Retail sales fell in March, second straight monthly drop

WASHINGTON — Americans pulled back on their spending at auto dealers and restaurants in March, causing retail sales to drop despite signs of a healthy job market.

Retail sales fell a seasonally adjusted 0.2 percent, the Commerce Department said Friday, after a revised 0.3 percent drop in February. But over the past 12 months, retail sales have risen 5.2 percent, a sign that that the economy remains on stable footing.

Related coverage: Retailers continue to struggle with no saving grace in sight

Still, there are signs that consumers are growing more cautious even though the unemployment rate declined in March to a low 4.5 percent. Steady job growth as the recovery from the Great Recession nears its eighth year and a bump in consumer sentiment following President Donald Trump's presidential election have yet to strengthen spending much.

Richard Moody, chief economist at Regions Financial, said the decline might reflect a natural retreat after strong consumer spending in the final three months of last year.

The improving job market and rising household net worth should keep the economy in solid shape, he suggested.

"None of those things point to a structural slowdown in consumer spending," Moody said.

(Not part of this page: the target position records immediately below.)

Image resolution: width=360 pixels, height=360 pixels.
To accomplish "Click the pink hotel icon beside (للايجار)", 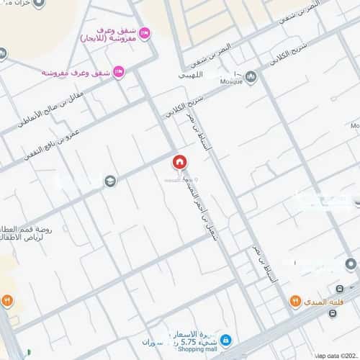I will pyautogui.click(x=144, y=32).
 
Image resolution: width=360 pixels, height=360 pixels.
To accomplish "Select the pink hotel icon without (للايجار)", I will pyautogui.click(x=119, y=71).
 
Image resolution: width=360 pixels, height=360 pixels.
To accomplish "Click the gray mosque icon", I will pyautogui.click(x=251, y=76).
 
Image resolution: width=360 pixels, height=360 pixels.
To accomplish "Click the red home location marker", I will pyautogui.click(x=179, y=162).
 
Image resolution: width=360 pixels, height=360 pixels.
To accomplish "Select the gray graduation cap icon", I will pyautogui.click(x=109, y=181).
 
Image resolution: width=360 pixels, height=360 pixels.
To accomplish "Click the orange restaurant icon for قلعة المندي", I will pyautogui.click(x=295, y=301).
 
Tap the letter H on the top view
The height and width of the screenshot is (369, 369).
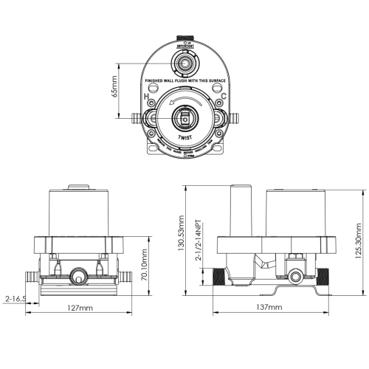[147, 97]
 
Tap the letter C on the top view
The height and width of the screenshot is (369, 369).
[223, 97]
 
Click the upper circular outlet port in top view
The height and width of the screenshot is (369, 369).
[184, 62]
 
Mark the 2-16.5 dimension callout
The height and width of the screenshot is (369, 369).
[15, 300]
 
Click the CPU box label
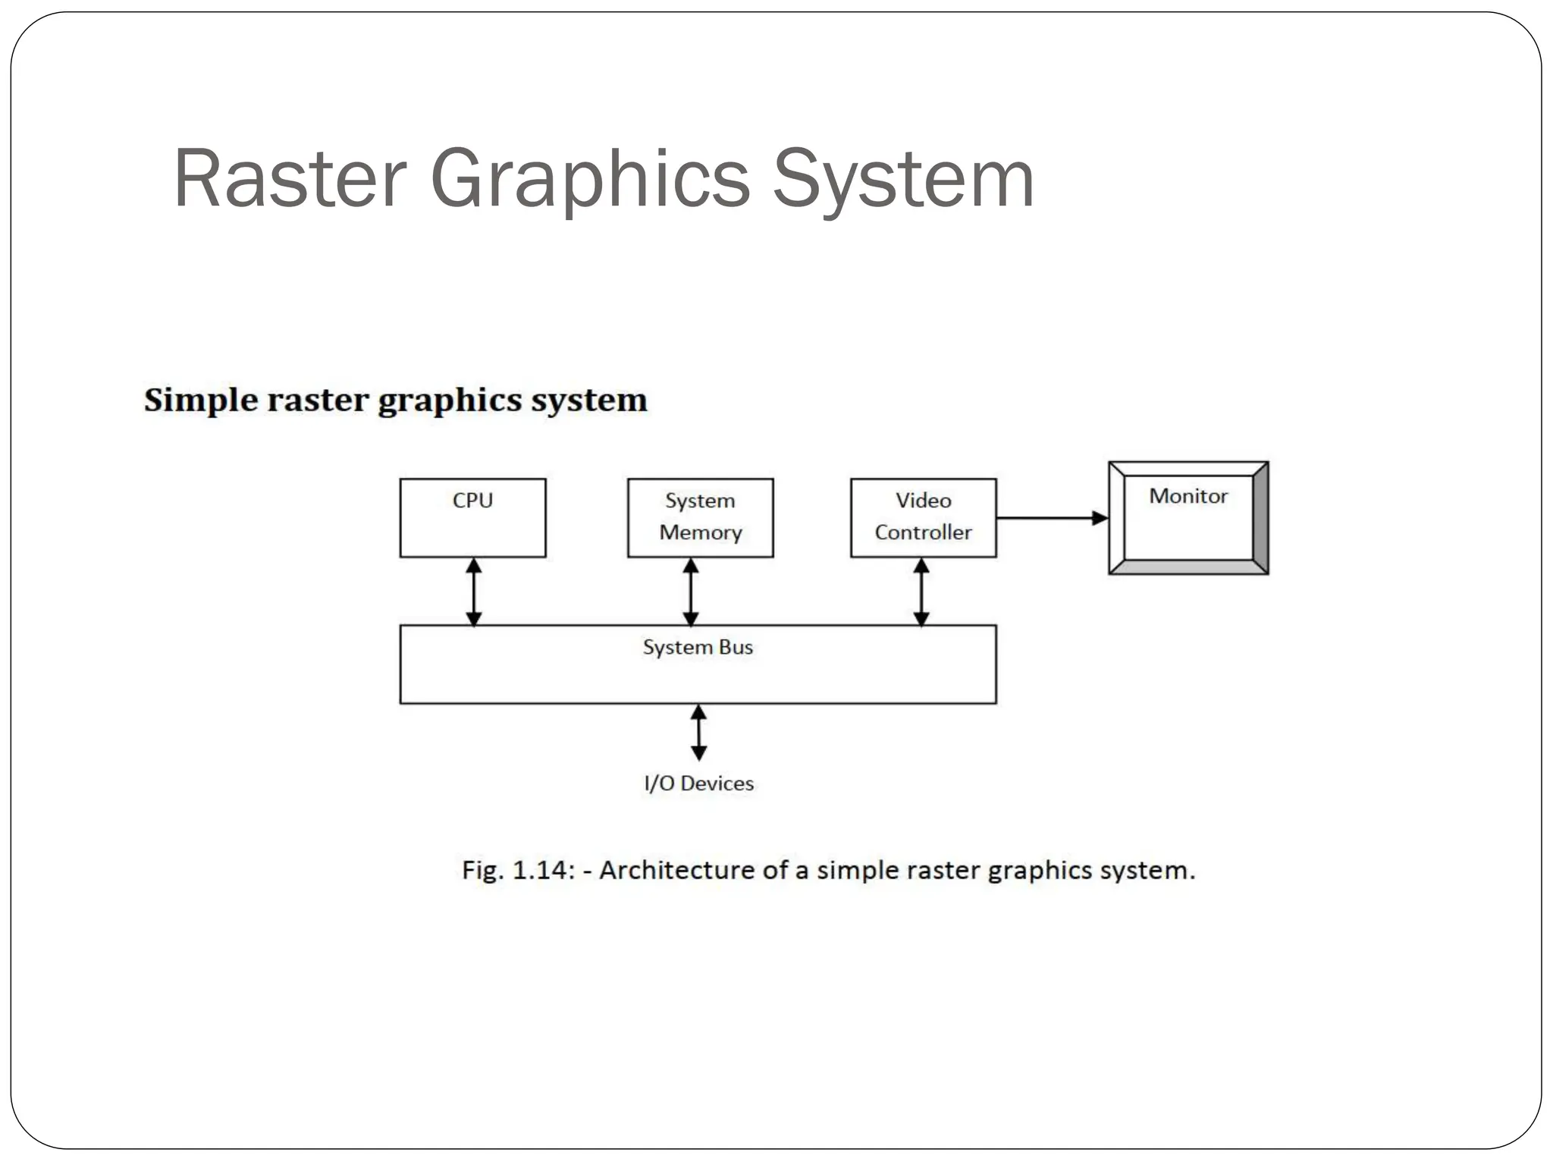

Ian Shepherdson, an economist at Pantheon Macroeconomics, cautioned, though, that the retail sales figures are "impossible to square with the stratospheric levels of consumer confidence."

The divergence suggests either an acceleration in retail sales later this year or a decline in consumer confidence.

"We expect a bit of both," Shepherdson said.

Since the start of 2017, Americans have cut back on purchases at auto dealers and restaurants and bars, two major sources of sales gains in prior years. Sales tumbled 1.5 percent last month at auto dealers and 0.6 percent at restaurants and bars. It was the second straight monthly drop in sales for both categories.

Spending at building materials stores also fell in March. And sales were lower at gasoline stations, though that likely reflected lower energy prices rather than waning enthusiasm from consumers.

Some of last month's pullback in retail sales was offset by rising purchases at department stores, clothiers and electronics outlets. Still, sales at those businesses have been sluggish over the past year.

One bright spot has been online retailers, which continue to thrive. Sales at non-store retailers improved 0.6 percent in March and have surged 11.9 percent during the last 12 months. More consumers are migrating away from physical stores to online outlets.